SCCM to Intune: why the migration is harder than Microsoft makes it look
Every Microsoft partner event has a slide showing the clean migration path from Configuration Manager to Intune. The reality in customer environments is considerably messier.
Let me describe a customer conversation I had last month.
They're a 600-user organisation, have been running SCCM (System Center Configuration Manager, now rebranded as Microsoft Endpoint Configuration Manager) since about 2014. It's deeply embedded. Software deployments, patch management, hardware inventory, OSD sequences for reimaging machines, software metering, compliance baselines. Seven years of technical debt in task sequences and collections.
They want to move to Intune. Microsoft's documentation and partner programmes make it sound achievable in a project. We're eighteen months in and we're not done.
This isn't unusual. Here's what it actually involves.
The app packaging problem
This is the thing that stops most migrations in their tracks. SCCM deployments typically use MSIs, application models, or PowerShell scripts in various states of documentation and currency. Intune primarily works with Win32 apps, wrapped in the IntuneWin format, or MSIX.
The wrapping process is straightforward. The problem is that you have to assess every application (you might have 200-400 in a mature SCCM environment) and determine:
- Is this app still needed?
- Is the version still supported?
- Does it have a modern installer available, or is it a legacy MSI from 2012 that requires special handling?
- Does it have dependencies that also need packaging?
- Does it have conflicts with other apps that need managing?
That's not a technical problem; it's a project management problem. It requires business involvement, application owners, and vendor engagement. Microsoft's migration docs don't cover this because Microsoft doesn't know your applications.
The co-management complexity
Microsoft's recommended path is co-management: run SCCM and Intune in parallel, gradually shift workloads from one to the other, until you can decommission SCCM. This is technically sound. In practice, it creates a period of genuine complexity where you have two management planes, policies from both systems potentially conflicting, and a support team that needs to know both.
Co-management is not a migration; it's a migration path. The migration takes longer because you have to run both systems while you move things across.
What actually works
I've learned to scope these projects based on what I can actually deliver, not what Microsoft's slide says:
Start with new devices. Get Autopilot and Intune working perfectly for new device onboarding before you touch the existing estate. This gives you a clean baseline and prevents the existing complexity from infecting your new deployment.
Don't try to migrate everything at once.

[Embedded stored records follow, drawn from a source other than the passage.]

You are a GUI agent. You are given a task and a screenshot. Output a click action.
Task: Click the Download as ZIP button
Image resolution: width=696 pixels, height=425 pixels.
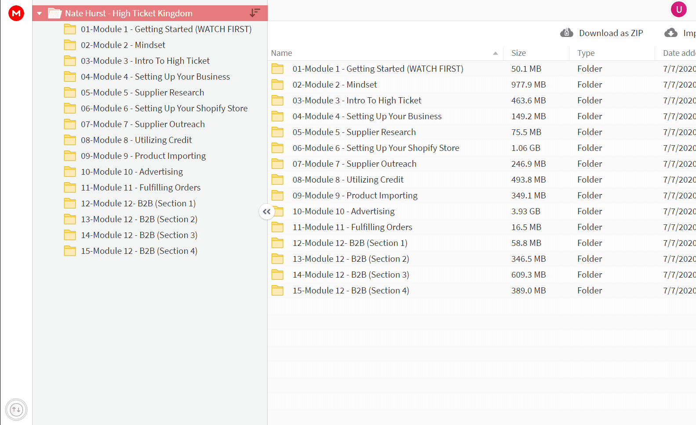(601, 33)
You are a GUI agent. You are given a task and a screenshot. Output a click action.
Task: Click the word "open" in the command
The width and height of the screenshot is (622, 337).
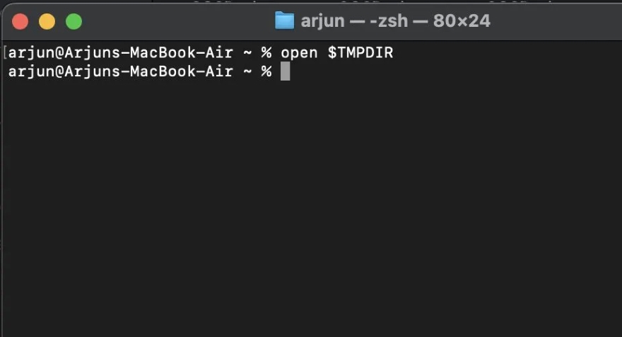(x=299, y=53)
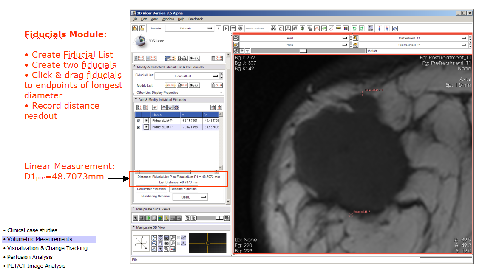482x272 pixels.
Task: Click the Rename Fiducials button
Action: click(x=183, y=189)
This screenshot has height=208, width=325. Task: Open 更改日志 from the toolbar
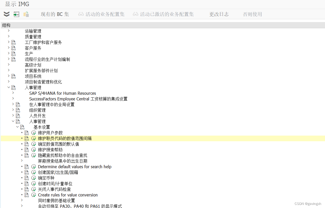click(219, 14)
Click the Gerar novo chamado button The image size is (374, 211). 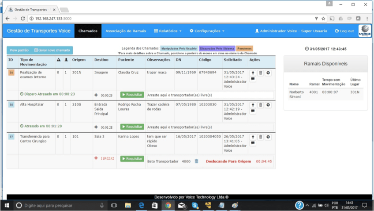(52, 50)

Pick a pilot group, get them to full Intune management, learn from that experience, then expand. The knowledge you gain from the pilot is worth more than the time you spend.
Deal with the app packaging problem early. Don't let it be the thing that holds up everything else six months in. Run an app rationalisation exercise at the start of the project.
Set realistic expectations with the customer. The Microsoft slide shows eighteen months as a successful migration timeline. For a 500+ user organisation, that's often realistic. For larger or more complex environments, it's optimistic.
The technology isn't the hard part. The organisational change management and the sheer volume of existing complexity is the hard part. Microsoft's documentation doesn't prepare you for that because it can't. It's specific to your environment.